The Justice Ministry’s view last week that MbS is eligible for immunity as head of government after his appointment as prime minister was also viewed in Riyadh as political, Sager said.
“The United States has tried to limit the importance and role of the kingdom regionally and internationally, but first found that goal unattainable and then found it harmful to its own interests,” he said. -he declares.
“There is therefore a process of American withdrawal from taking negative positions towards the kingdom.”
When the United States said this month it was concerned about an Iranian threat to Saudi Arabia and would not hesitate to defend the kingdom, it was interpreted by some diplomats as primarily an American message of comfort to Riyadh.

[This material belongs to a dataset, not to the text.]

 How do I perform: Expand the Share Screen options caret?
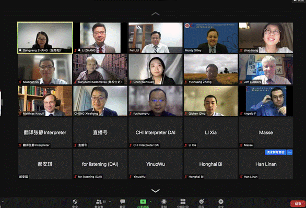click(150, 202)
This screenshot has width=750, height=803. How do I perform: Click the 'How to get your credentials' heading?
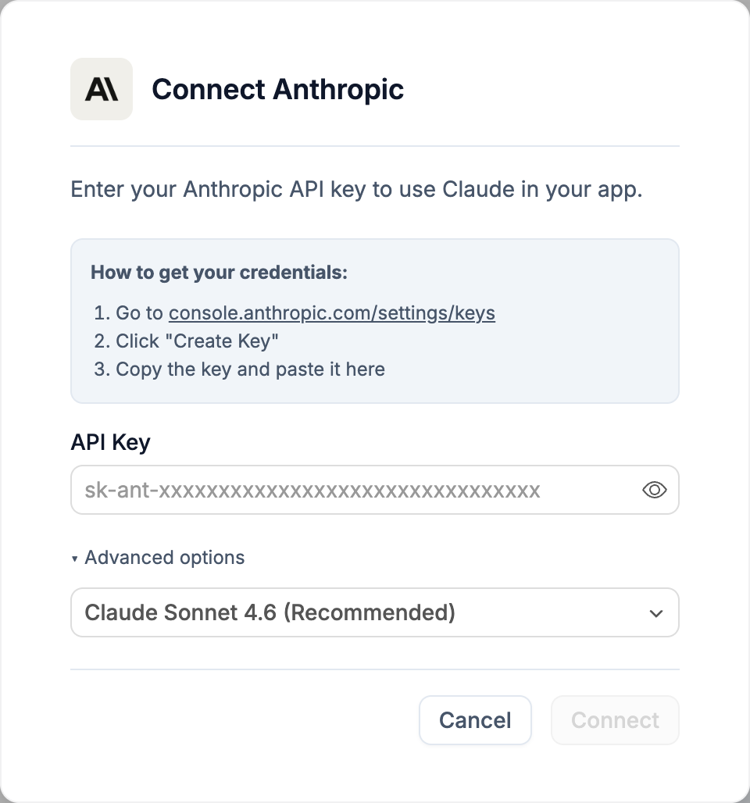coord(219,273)
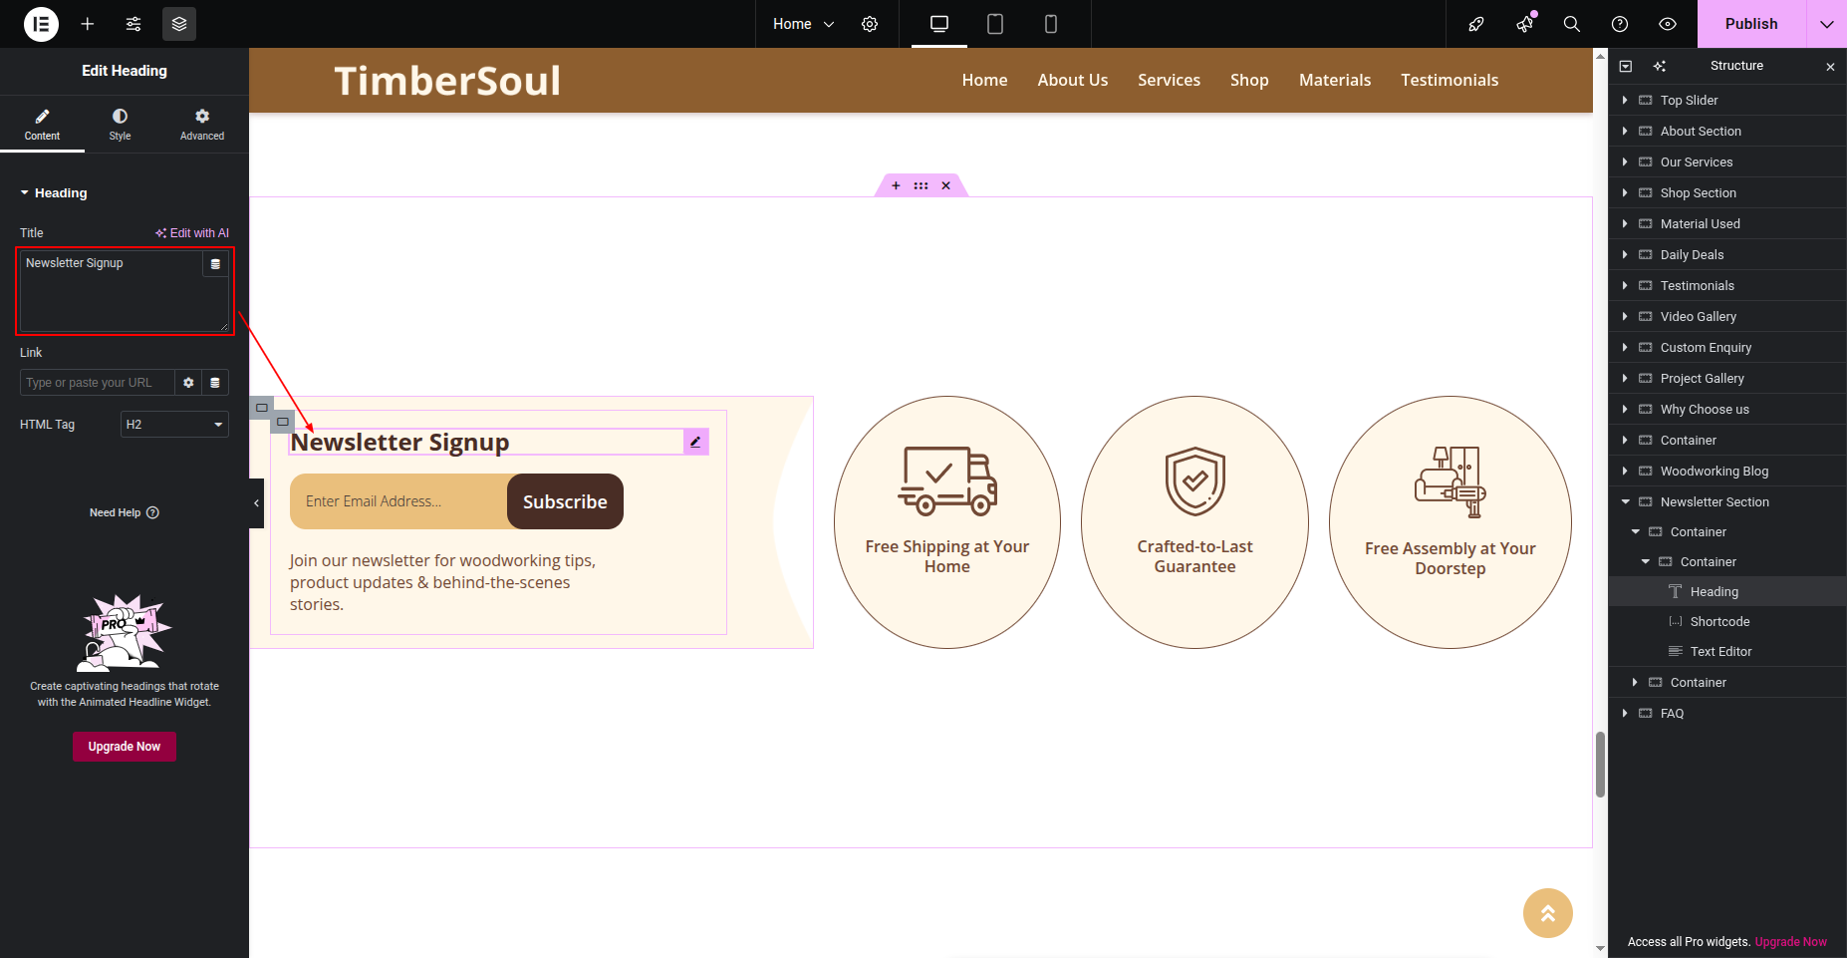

Senior Pentagon official Colin Kahl told reporters that Iran was close to staging an attack like the 2019 attack on Saudi oil facilities, but that US measures, including repositioning defense systems anti-missile, could have avoided it.
“The US actions that accompanied the warning may indicate a belated awakening of the US approach to Iran’s aggressive and expansionary policy in the region,” Sager said, “regardless of the credibility of the US warning. “.
Saudi ties with the United States and the wider West are still at an all-time low.
During the shale boom of the past decade, as demand for Saudi oil waned, the United States found it easier to put some distance between itself and an ally whose domestic policies it found uncomfortable.
Its stance on the Arab Spring and its pursuit of a nuclear deal with Iran in defiance of Saudi fears over regional threats led Riyadh to believe Washington was abandoning its Gulf security umbrella.
So when Saudi Arabia took its security into its own hands with its war in Yemen, it viewed Western critics as hypocritical.
In the West, meanwhile, Saudi fears of Iran were often seen as exaggerated, its war in Yemen seen as an easy assault on an impoverished neighbor and MbS as a despotic aggressor after Khashoggi’s murder.
It seems doubtful that these views change much.
But as superpower competition and energy scarcity once again define global politics, they might find it policy to put grudges aside for now.
Saudi Arabia would probably still prefer to have an American security umbrella. “The United States of America’s unique comparative advantage” is the integrated security architecture it can build in the region, White House Middle East coordinator Brett McGurk said during a briefing. a recent conference in Bahrain.
“It’s a request we hear from capital to capital,” he said.
For the West, this may mean dealing with the dominant figure of Saudi Arabia.
“It is not possible to separate relations with the rulers from relations with the state, especially in a hereditary monarchy,” Sager said.